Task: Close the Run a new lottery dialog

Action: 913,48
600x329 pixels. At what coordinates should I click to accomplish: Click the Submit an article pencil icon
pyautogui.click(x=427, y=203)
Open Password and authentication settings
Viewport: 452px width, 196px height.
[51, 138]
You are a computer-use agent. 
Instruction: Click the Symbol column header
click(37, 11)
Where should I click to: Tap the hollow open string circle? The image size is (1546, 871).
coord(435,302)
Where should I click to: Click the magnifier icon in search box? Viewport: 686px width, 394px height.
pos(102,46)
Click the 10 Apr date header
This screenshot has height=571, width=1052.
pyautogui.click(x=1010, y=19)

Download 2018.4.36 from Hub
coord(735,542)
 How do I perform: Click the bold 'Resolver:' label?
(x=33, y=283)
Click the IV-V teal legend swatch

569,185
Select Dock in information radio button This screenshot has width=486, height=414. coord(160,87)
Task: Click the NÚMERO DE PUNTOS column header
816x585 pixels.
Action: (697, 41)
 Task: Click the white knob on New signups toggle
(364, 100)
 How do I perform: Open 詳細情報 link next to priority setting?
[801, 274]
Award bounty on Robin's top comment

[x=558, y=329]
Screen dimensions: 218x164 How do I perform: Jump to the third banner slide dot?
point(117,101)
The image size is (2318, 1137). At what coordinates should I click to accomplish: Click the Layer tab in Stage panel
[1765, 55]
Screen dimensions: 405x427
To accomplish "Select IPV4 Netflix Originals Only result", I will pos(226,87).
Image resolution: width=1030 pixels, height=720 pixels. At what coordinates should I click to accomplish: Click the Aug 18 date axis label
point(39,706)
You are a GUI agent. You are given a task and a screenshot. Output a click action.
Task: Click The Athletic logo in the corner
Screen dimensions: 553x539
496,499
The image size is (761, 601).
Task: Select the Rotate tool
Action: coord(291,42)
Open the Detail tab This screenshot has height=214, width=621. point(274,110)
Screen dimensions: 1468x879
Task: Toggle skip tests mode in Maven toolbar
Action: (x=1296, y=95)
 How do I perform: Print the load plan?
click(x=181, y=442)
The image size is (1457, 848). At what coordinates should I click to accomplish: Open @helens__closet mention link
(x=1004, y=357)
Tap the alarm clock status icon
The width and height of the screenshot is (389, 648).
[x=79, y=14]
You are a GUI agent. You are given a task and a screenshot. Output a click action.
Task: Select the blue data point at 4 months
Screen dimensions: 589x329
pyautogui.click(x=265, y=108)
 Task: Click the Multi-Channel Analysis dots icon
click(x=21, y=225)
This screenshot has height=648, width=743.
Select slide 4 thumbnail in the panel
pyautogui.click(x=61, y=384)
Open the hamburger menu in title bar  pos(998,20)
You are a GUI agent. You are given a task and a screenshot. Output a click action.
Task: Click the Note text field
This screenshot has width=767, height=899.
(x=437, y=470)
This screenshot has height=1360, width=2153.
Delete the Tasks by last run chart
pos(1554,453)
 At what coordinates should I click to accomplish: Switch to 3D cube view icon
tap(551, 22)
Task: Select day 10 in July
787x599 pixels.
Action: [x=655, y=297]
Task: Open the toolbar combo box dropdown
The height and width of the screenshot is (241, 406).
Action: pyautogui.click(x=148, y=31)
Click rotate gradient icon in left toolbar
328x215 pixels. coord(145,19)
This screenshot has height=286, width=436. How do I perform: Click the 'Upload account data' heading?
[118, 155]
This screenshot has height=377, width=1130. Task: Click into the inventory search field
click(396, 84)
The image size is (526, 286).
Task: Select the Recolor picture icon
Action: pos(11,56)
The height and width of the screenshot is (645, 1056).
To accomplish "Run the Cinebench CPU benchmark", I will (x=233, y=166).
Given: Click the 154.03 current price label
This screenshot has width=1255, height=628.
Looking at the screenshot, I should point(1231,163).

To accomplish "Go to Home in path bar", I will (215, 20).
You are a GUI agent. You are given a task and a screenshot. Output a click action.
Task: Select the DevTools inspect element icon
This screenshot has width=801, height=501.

- What you should do
Can you print all of the lines above again, word for word and unchanged?

- The response
Task: Close the Run a new lottery dialog

Action: 913,48
600x329 pixels. At what coordinates should I click to accomplish: Click the Submit an article pencil icon
pyautogui.click(x=427, y=203)
Open Password and authentication settings
Viewport: 452px width, 196px height.
[51, 138]
You are a computer-use agent. 
Instruction: Click the Symbol column header
click(37, 11)
Where should I click to: Tap the hollow open string circle? The image size is (1546, 871).
coord(435,302)
Where should I click to: Click the magnifier icon in search box? Viewport: 686px width, 394px height.
pos(102,46)
Click the 10 Apr date header
This screenshot has height=571, width=1052.
pyautogui.click(x=1010, y=19)

Download 2018.4.36 from Hub
coord(735,542)
 How do I perform: Click the bold 'Resolver:' label?
(x=33, y=283)
Click the IV-V teal legend swatch

569,185
Select Dock in information radio button This screenshot has width=486, height=414. coord(160,87)
Task: Click the NÚMERO DE PUNTOS column header
816x585 pixels.
Action: (697, 41)
 Task: Click the white knob on New signups toggle
(364, 100)
 How do I perform: Open 詳細情報 link next to priority setting?
[801, 274]
Award bounty on Robin's top comment

[x=558, y=329]
Screen dimensions: 218x164 How do I perform: Jump to the third banner slide dot?
point(117,101)
The image size is (2318, 1137). At what coordinates should I click to accomplish: Click the Layer tab in Stage panel
[1765, 55]
Screen dimensions: 405x427
To accomplish "Select IPV4 Netflix Originals Only result", I will pos(226,87).
Image resolution: width=1030 pixels, height=720 pixels. At what coordinates should I click to accomplish: Click the Aug 18 date axis label
point(39,706)
You are a GUI agent. You are given a task and a screenshot. Output a click action.
Task: Click The Athletic logo in the corner
Screen dimensions: 553x539
496,499
The image size is (761, 601).
Task: Select the Rotate tool
Action: coord(291,42)
Open the Detail tab This screenshot has height=214, width=621. point(274,110)
Screen dimensions: 1468x879
Task: Toggle skip tests mode in Maven toolbar
Action: (x=1296, y=95)
 How do I perform: Print the load plan?
click(x=181, y=442)
The image size is (1457, 848). At what coordinates should I click to accomplish: Open @helens__closet mention link
(x=1004, y=357)
Tap the alarm clock status icon
The width and height of the screenshot is (389, 648).
[x=79, y=14]
You are a GUI agent. You are given a task and a screenshot. Output a click action.
Task: Select the blue data point at 4 months
Screen dimensions: 589x329
pyautogui.click(x=265, y=108)
 Task: Click the Multi-Channel Analysis dots icon
click(x=21, y=225)
This screenshot has height=648, width=743.
Select slide 4 thumbnail in the panel
pyautogui.click(x=61, y=384)
Open the hamburger menu in title bar  pos(998,20)
You are a GUI agent. You are given a task and a screenshot. Output a click action.
Task: Click the Note text field
This screenshot has width=767, height=899.
(x=437, y=470)
This screenshot has height=1360, width=2153.
Delete the Tasks by last run chart
pos(1554,453)
 At what coordinates should I click to accomplish: Switch to 3D cube view icon
tap(551, 22)
Task: Select day 10 in July
787x599 pixels.
Action: [x=655, y=297]
Task: Open the toolbar combo box dropdown
The height and width of the screenshot is (241, 406).
Action: pyautogui.click(x=148, y=31)
Click rotate gradient icon in left toolbar
328x215 pixels. coord(145,19)
This screenshot has height=286, width=436. How do I perform: Click the 'Upload account data' heading?
[118, 155]
This screenshot has height=377, width=1130. Task: Click into the inventory search field
click(396, 84)
The image size is (526, 286).
Task: Select the Recolor picture icon
Action: pos(11,56)
The height and width of the screenshot is (645, 1056).
To accomplish "Run the Cinebench CPU benchmark", I will (x=233, y=166).
Given: Click the 154.03 current price label
This screenshot has width=1255, height=628.
Looking at the screenshot, I should point(1231,163).

To accomplish "Go to Home in path bar", I will (215, 20).
You are a GUI agent. You are given a task and a screenshot. Output a click action.
Task: Select the DevTools inspect element icon
This screenshot has width=801, height=501.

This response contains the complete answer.